What you have to do: Nothing but the lines from the first line of the records through the line with "The image size is (1326, 887)." should be output, exactly as written and free of pictures.

-- Available data follows --

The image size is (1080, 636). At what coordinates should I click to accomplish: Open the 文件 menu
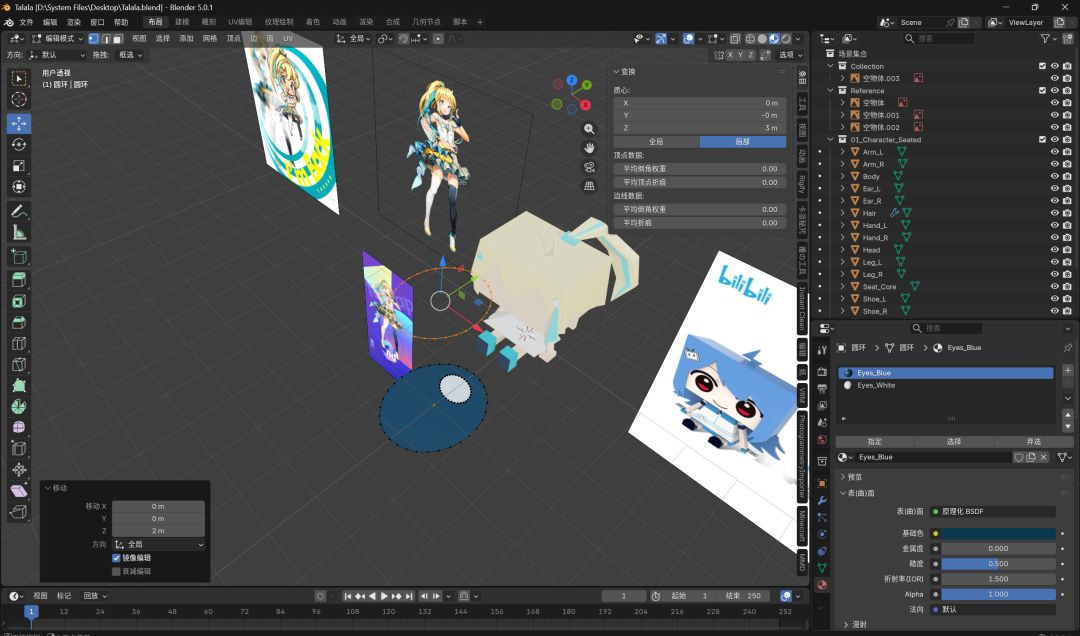(26, 22)
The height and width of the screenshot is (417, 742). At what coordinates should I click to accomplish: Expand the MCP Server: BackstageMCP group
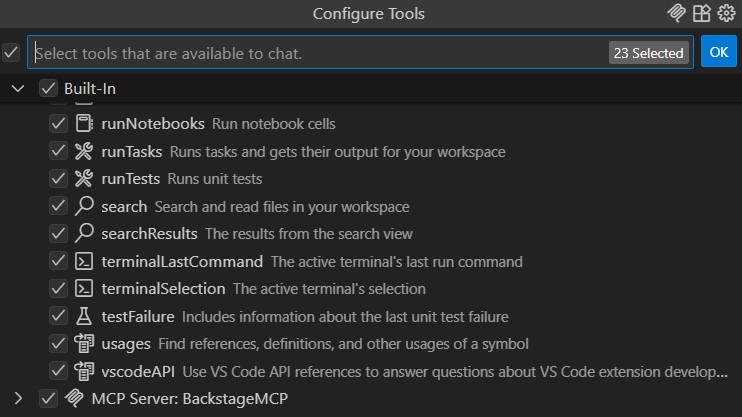click(18, 399)
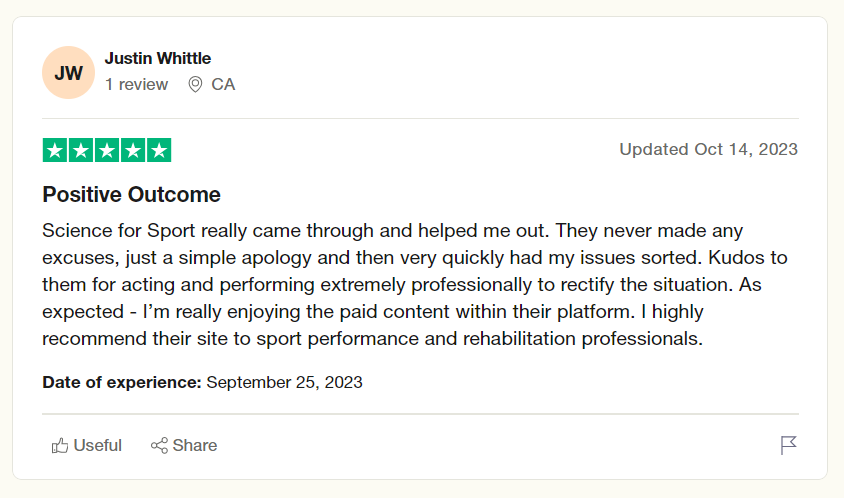Click the Share button label
The image size is (844, 498).
(x=195, y=445)
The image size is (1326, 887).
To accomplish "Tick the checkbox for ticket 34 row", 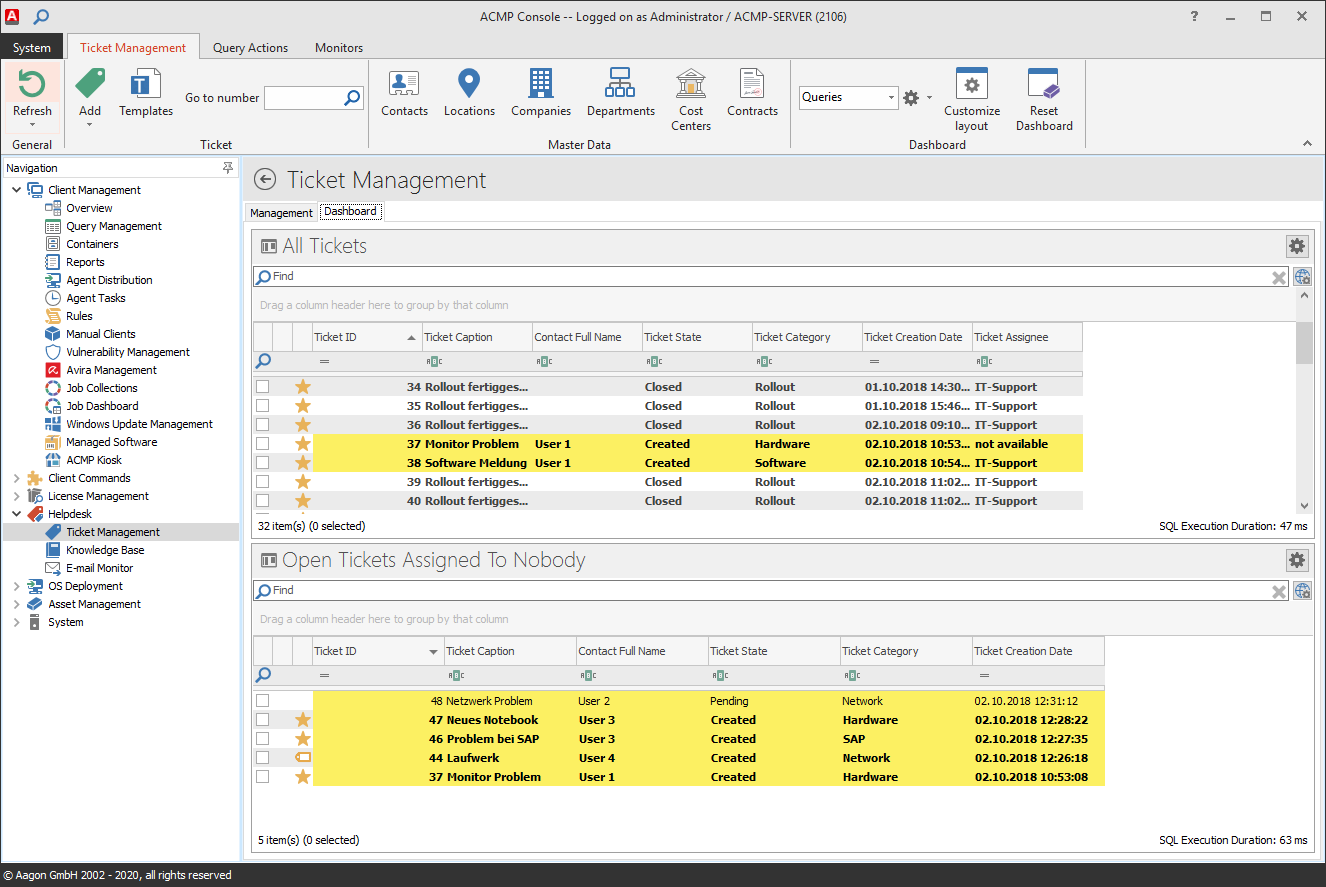I will click(x=262, y=387).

-- Available data concluded --

Solution to the problem:
The image size is (1080, 636). At what coordinates should I click to accomplish: Open the 文件 menu
(26, 22)
The height and width of the screenshot is (417, 742). At what coordinates should I click to accomplish: Expand the MCP Server: BackstageMCP group
click(18, 399)
Click the Share button label
The image size is (844, 498).
(x=195, y=445)
The image size is (1326, 887).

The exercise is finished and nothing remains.